What the task asks – Reproduce the records verbatim, from the very beginning down through the line containing "click(481, 264)", and stop there.

Data extract –
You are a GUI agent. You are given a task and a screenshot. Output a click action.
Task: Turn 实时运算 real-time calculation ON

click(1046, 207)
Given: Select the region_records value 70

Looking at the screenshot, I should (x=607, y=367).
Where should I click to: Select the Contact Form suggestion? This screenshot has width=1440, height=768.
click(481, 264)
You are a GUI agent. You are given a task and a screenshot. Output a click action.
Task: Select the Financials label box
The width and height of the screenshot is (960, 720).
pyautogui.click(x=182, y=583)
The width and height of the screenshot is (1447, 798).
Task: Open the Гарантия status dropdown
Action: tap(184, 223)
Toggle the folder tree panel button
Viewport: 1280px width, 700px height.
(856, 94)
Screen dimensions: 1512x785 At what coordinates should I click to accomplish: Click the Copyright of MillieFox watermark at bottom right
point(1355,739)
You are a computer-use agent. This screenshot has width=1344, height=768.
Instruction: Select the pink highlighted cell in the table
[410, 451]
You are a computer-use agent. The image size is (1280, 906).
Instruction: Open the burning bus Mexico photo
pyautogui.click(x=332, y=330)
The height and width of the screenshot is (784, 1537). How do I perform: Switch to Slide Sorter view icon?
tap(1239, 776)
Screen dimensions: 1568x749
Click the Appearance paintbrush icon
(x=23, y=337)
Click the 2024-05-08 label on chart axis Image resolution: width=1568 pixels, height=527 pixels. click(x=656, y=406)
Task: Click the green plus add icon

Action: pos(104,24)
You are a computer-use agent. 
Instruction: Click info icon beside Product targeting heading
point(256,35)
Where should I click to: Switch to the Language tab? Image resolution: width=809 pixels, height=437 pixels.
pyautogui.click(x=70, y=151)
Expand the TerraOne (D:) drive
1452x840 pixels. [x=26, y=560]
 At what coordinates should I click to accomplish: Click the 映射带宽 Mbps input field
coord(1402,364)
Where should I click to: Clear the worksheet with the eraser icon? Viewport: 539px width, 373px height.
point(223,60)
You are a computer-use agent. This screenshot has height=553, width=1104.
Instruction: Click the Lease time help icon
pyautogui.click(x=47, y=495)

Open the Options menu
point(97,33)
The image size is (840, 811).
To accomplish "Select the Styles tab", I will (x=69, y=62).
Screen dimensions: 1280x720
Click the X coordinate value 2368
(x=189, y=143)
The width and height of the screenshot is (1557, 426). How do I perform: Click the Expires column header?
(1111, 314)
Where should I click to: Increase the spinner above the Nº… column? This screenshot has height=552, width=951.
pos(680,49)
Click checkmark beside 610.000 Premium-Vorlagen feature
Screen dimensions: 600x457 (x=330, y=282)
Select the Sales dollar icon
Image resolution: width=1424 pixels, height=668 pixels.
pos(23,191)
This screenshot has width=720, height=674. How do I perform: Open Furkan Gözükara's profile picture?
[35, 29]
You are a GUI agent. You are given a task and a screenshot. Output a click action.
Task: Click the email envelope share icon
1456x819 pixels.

Reply –
You are a GUI agent. You are given a task and a screenshot. Output a click action.
Task: Turn 实时运算 real-time calculation ON

click(1046, 207)
Given: Select the region_records value 70

Looking at the screenshot, I should (x=607, y=367).
Where should I click to: Select the Contact Form suggestion? This screenshot has width=1440, height=768.
click(481, 264)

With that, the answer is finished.